(EXERCISE INPUTS begins)

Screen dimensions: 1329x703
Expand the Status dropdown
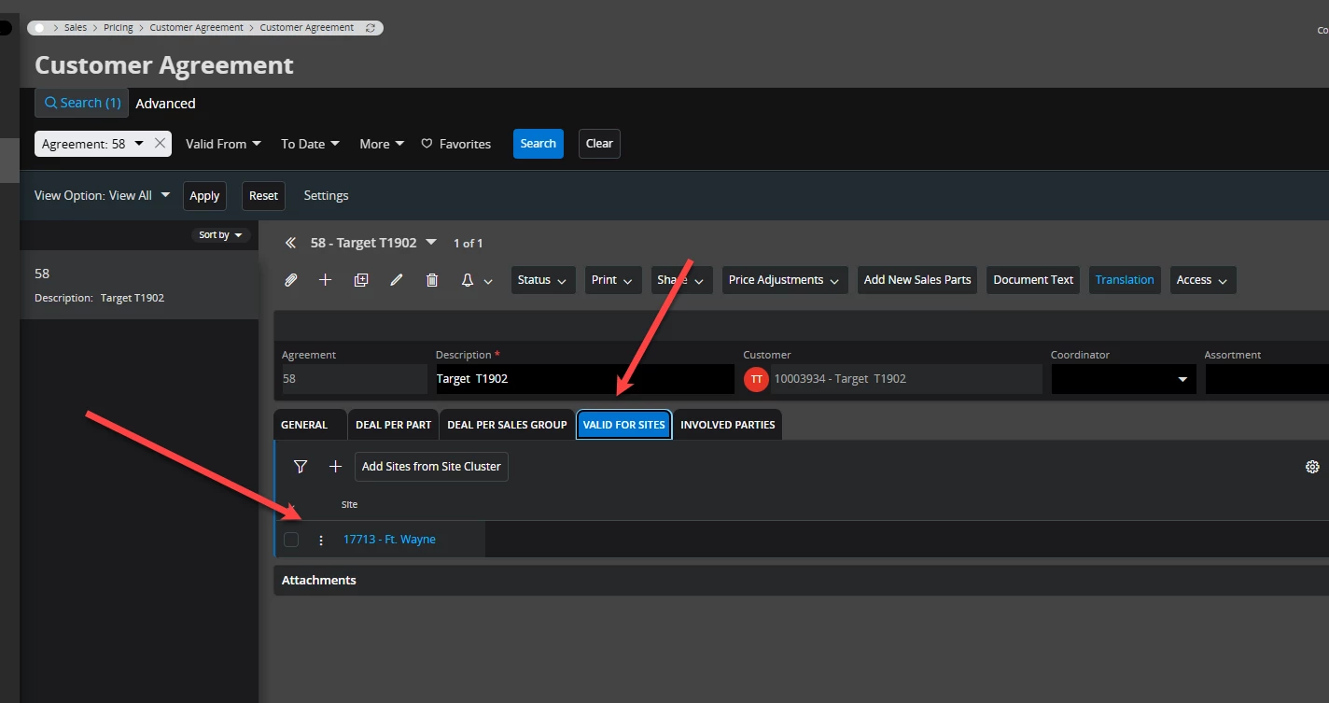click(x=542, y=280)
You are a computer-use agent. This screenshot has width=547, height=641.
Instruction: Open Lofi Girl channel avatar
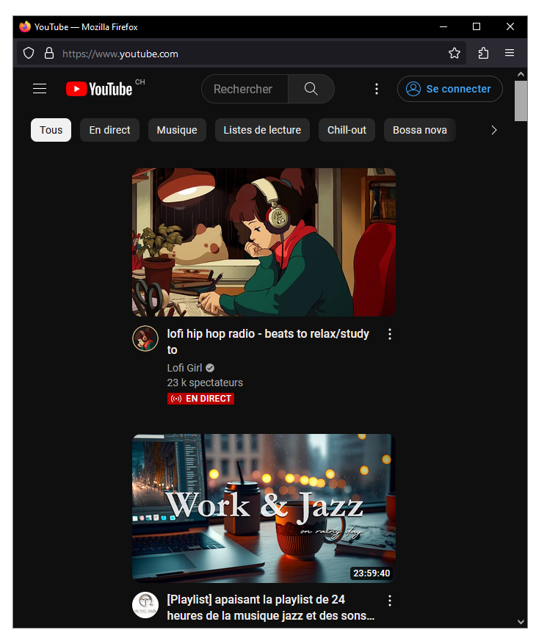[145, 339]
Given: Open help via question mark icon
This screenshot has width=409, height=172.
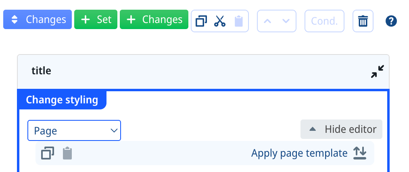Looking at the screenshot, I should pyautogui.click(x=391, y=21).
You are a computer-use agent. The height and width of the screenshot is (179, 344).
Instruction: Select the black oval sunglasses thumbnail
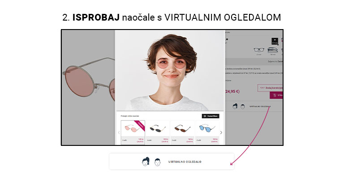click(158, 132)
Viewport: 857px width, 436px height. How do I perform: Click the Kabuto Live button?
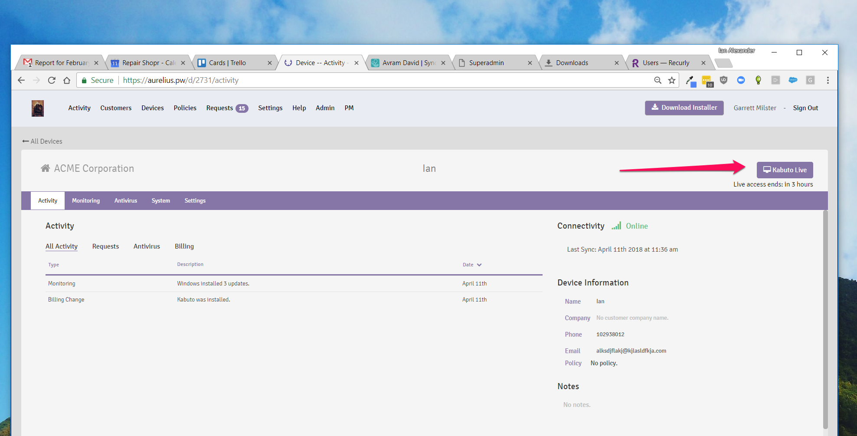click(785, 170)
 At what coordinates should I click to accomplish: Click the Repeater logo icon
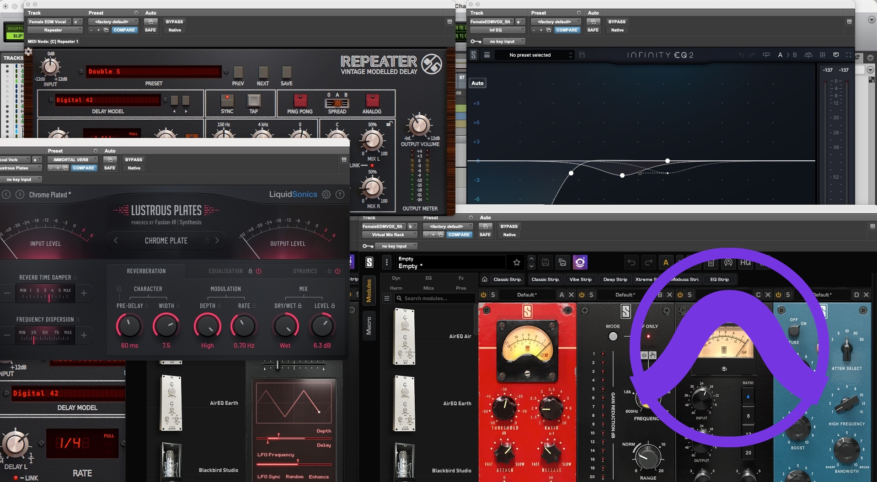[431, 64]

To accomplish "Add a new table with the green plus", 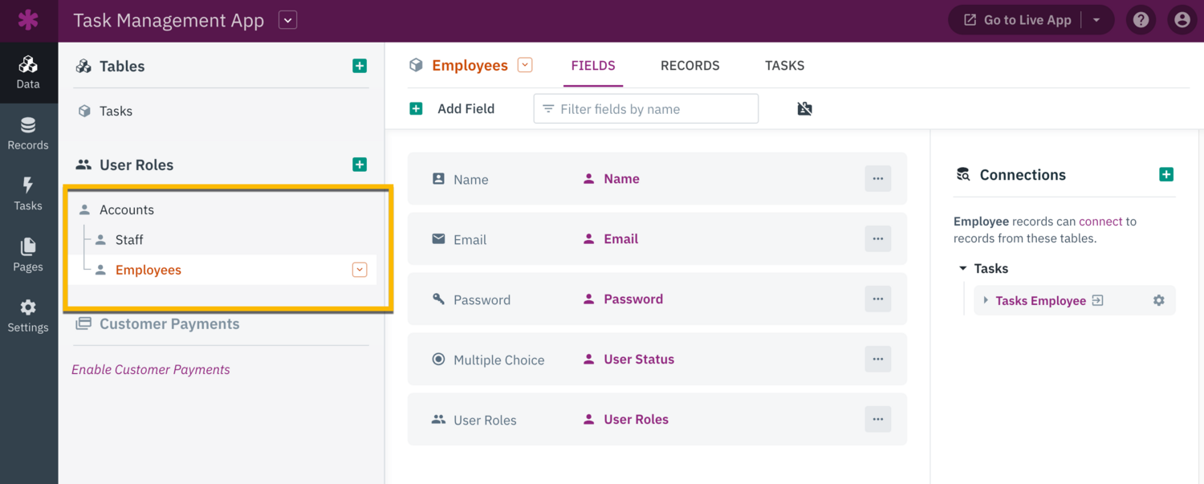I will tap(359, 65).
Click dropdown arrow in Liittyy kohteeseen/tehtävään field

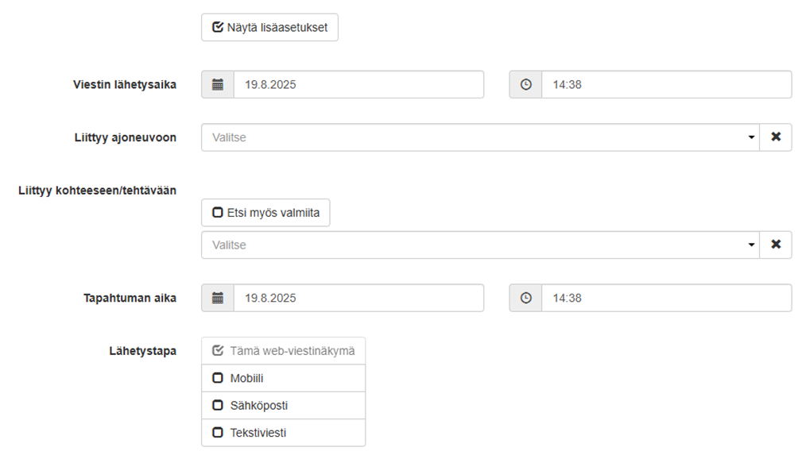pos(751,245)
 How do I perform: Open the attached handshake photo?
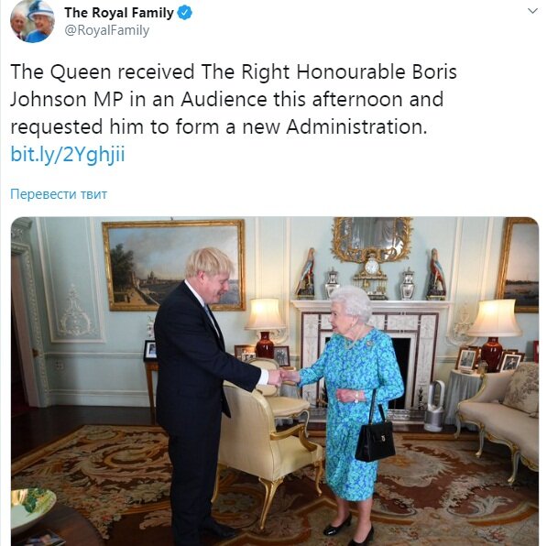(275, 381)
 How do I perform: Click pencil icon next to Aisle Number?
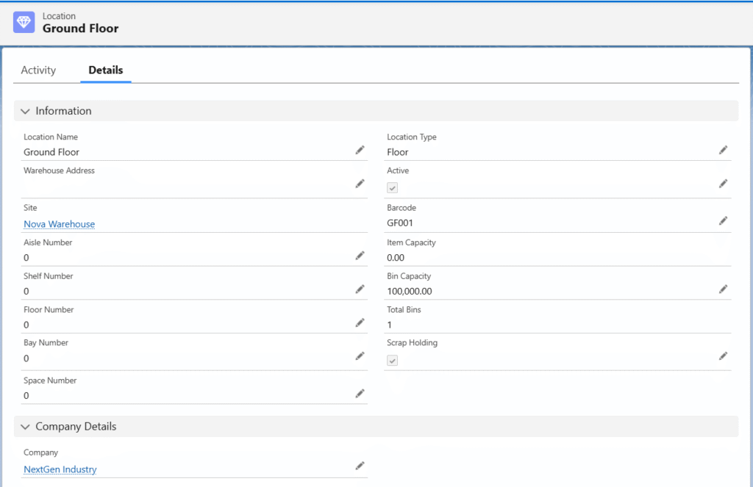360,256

(EXERCISE INPUTS ends)

• [EXERCISE]:
Could you repeat exactly the lines from the first one of the records above through the line containing "Given: Open help via question mark icon", leaving out any pictures?

• [COMPLETED EXERCISE]:
Screen dimensions: 1329x703
Expand the Status dropdown
click(x=542, y=280)
You are a computer-use agent. This screenshot has width=547, height=641.
Instruction: Open Lofi Girl channel avatar
[145, 339]
Given: Open help via question mark icon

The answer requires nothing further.